B. V. – Moi je pense que cette histoire de motérialité, c’est très intéressant dans ce que dit Colette Soler, mais cette motérialité, ça se détache de quelque chose qui est du sens, qui est de l’imaginaire…
R. C. – Pour répondre à Jacqueline, c’est vrai que des fois on a l’impression que ça va beaucoup plus vite, qu’il y a quelque chose qui parle autrement ; le problème, c’est à ce moment là, qu’est ce qu’on situe? Est-ce qu’on risque d’être un peu plus dans l’illusion si c’est un peu trop du côté de la signification, ou bien est-ce que justement, par exemple un raccord se fait entre deux signifiants, ou par exemple comme ça se passe là. Est-ce que pour autant c’est l’inconscient? Je crois que Colette Soler a tendance, au fond, à faire de l’in-conscient quelque chose de radicalement inaccessible, d’une certaine manière, tout en disant que le processus de la cure, fait apparaître des épiphanies au niveau de cette motérialité, et qu’il y a une valeur de révélation de l’inconscient ; vous voyez c’est toujours un peu difficile. Mais il me semble qu’il y a des moments, disons, je le dirais plutôt comme ça, où on est un peu plus dans cette réalité du fait que le travail de l’inconscient est plus accessible ; par exemple, on oublie moins ses rêves, ou des choses apparaissent, ou des souvenirs très anciens viennent, se mettent à s’articuler, et ça il me semble que c’est ce qu’il est important de préserver jusqu’à, y compris après la fin de la cure. C’est ce qu’on disait tout à l’heure. Ce n’est pas toujours le cas, il y a des moments où on est moins là dedans, et puis tu disais, sollicité par tel analysant, ou un peu plus attentif à tel ou tel évènement dans une période de vacances, et ça, ça me paraît…

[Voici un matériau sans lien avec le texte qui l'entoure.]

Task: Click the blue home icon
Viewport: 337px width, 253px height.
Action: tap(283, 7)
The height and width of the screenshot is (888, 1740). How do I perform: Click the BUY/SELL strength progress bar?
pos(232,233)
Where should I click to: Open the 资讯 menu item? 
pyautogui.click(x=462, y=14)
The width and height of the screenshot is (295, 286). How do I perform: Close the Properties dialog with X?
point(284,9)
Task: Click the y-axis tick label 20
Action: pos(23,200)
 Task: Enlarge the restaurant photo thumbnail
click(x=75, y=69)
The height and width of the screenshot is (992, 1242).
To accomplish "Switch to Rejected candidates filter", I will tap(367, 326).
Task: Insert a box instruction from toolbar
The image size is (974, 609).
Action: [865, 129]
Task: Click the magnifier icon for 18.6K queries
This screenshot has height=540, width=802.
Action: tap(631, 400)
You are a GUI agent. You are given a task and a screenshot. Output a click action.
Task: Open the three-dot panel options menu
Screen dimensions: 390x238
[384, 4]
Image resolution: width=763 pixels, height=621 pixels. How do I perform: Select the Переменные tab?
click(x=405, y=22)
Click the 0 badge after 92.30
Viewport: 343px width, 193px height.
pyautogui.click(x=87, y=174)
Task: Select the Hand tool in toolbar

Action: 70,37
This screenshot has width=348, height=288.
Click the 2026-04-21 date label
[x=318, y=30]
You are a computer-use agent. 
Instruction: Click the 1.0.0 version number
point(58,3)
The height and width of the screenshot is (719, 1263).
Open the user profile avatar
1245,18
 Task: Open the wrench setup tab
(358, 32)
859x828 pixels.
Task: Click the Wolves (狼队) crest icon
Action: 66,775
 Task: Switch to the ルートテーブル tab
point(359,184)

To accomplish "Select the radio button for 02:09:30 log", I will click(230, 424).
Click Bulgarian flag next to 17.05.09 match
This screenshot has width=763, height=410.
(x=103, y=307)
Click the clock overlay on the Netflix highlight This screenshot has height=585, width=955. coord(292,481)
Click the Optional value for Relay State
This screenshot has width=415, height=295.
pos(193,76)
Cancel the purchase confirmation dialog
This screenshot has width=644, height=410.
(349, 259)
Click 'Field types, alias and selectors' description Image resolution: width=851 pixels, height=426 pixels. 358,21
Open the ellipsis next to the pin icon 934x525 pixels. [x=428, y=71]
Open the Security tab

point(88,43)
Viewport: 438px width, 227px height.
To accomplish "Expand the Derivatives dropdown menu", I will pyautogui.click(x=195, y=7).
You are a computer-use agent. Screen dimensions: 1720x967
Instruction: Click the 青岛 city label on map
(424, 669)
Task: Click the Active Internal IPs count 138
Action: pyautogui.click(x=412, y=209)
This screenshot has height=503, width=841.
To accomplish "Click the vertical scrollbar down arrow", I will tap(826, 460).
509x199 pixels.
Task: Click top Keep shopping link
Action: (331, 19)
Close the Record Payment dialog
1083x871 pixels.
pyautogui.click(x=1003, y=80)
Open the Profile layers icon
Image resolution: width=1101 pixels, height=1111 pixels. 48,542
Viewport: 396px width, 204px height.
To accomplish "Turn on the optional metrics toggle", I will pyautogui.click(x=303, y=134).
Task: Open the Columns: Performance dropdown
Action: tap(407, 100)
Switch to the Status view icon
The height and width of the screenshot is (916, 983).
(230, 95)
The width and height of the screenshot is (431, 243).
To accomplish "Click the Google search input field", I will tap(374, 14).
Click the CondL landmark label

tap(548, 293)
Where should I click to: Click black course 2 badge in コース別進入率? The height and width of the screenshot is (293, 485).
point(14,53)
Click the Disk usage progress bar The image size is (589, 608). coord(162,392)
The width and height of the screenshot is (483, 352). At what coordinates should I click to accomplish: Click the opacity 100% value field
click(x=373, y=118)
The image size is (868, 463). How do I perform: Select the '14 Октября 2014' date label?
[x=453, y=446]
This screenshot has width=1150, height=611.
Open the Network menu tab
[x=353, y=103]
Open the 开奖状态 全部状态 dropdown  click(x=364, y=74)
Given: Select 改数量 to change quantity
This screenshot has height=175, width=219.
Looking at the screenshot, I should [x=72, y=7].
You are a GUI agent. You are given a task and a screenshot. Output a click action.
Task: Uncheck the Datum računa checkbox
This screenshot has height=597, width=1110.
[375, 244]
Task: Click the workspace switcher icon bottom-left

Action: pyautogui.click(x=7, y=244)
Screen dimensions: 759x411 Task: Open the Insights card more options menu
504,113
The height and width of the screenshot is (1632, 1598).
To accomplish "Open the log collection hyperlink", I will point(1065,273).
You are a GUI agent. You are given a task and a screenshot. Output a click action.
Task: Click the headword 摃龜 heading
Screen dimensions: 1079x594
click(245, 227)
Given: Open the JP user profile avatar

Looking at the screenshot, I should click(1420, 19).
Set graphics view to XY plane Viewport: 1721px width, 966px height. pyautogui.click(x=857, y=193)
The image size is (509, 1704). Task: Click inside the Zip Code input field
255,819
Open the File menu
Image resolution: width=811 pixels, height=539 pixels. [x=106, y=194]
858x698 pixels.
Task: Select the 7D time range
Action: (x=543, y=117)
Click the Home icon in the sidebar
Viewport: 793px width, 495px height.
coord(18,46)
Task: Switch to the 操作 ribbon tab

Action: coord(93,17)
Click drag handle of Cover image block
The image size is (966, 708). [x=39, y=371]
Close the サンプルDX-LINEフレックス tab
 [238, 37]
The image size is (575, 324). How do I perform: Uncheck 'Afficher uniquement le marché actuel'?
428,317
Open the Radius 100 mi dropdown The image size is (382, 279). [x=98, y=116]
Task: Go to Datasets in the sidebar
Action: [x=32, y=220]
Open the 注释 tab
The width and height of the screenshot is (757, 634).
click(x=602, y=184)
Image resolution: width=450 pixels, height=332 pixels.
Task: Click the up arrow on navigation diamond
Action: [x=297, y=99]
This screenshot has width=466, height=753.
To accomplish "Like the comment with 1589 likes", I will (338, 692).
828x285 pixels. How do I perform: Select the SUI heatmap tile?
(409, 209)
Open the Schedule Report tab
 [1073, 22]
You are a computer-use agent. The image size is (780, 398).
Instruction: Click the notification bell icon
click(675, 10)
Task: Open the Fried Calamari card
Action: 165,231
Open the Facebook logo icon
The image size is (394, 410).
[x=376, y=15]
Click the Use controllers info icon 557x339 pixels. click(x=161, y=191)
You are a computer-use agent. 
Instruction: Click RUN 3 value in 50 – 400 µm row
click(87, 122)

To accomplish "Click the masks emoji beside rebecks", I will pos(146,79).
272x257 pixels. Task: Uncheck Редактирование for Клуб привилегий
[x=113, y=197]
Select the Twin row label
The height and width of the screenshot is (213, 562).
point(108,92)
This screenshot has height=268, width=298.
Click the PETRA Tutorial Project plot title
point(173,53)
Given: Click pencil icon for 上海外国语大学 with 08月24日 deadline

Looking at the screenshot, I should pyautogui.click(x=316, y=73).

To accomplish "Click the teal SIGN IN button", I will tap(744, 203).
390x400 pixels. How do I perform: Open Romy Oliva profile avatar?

B. V. – Quel est le statut de ces fragments sonores auxquels Colette Soler fait allusion? Est-ce que tu serais tenté, avec ces fragments, de faire comme avec ton patient : « Est-ce que vous ne pouvez pas en dire un peu plus? », les faire quand même parler avant de dire que c’est le reste … Mais on est pris par ce que Lacan nous dit : « Attention, Freud, sur le rêve, il rêve! » C’est-à-dire qu’il continue et fait surgir du sens sur du sens… Ce n’est pas tellement facile à trancher. Mais en tout cas, dans chaque cas je crois qu’on est responsable de ce qu’on fait, et, à mon avis, dans les débuts de cure…, je veux dire démarrer une cure avec cette idée qu’il faut arriver (exclamations dans l’assistance) autant dire, je crois que c’est déjà fini…
R. C. – On espère qu’elle n’a pas trop d’élèves très jeunes et qui se lancent dans la pratique analytique…
X – Je constate que ce genre de positions théoriques de certains analystes à certaines époques, dans certains lieux institutionnels, ont en effet les effets de la faire boucler à tout ce qui pourrait ne pas être autorisé par cette ultime découverte, ce noyau. Du coup je me demande si quand même dans l’exposé que tu as fait, Roland, est-ce que tu insistes assez sur le transfert? J’ai l’impression qu’il est absent de ce que tu as rapporté de Colette Soler…
R. C. – Le transfert, j’en ai parlé effectivement rapidement, à propos de ce qui continue dans le dialogue analytique, et du fait que le rêve est dans cette adresse à l’analyste, et là par exemple, je l’ai dit, ce patient il y a quelque chose qu’il n’avait pas pu dire complètement à son analyste la fois précédente, de toute façon on ne peut pas tout dire, mais qui était restée un peu trop…, ce n’était pas un mi-dire, c’était un quart de dire, et donc du coup le rêve retravaille ça ! et bien entendu, c’est tout à fait dans le transfert. Je n’ai pas insisté, mais…
Aujourd’hui, on arrête beaucoup plus tôt.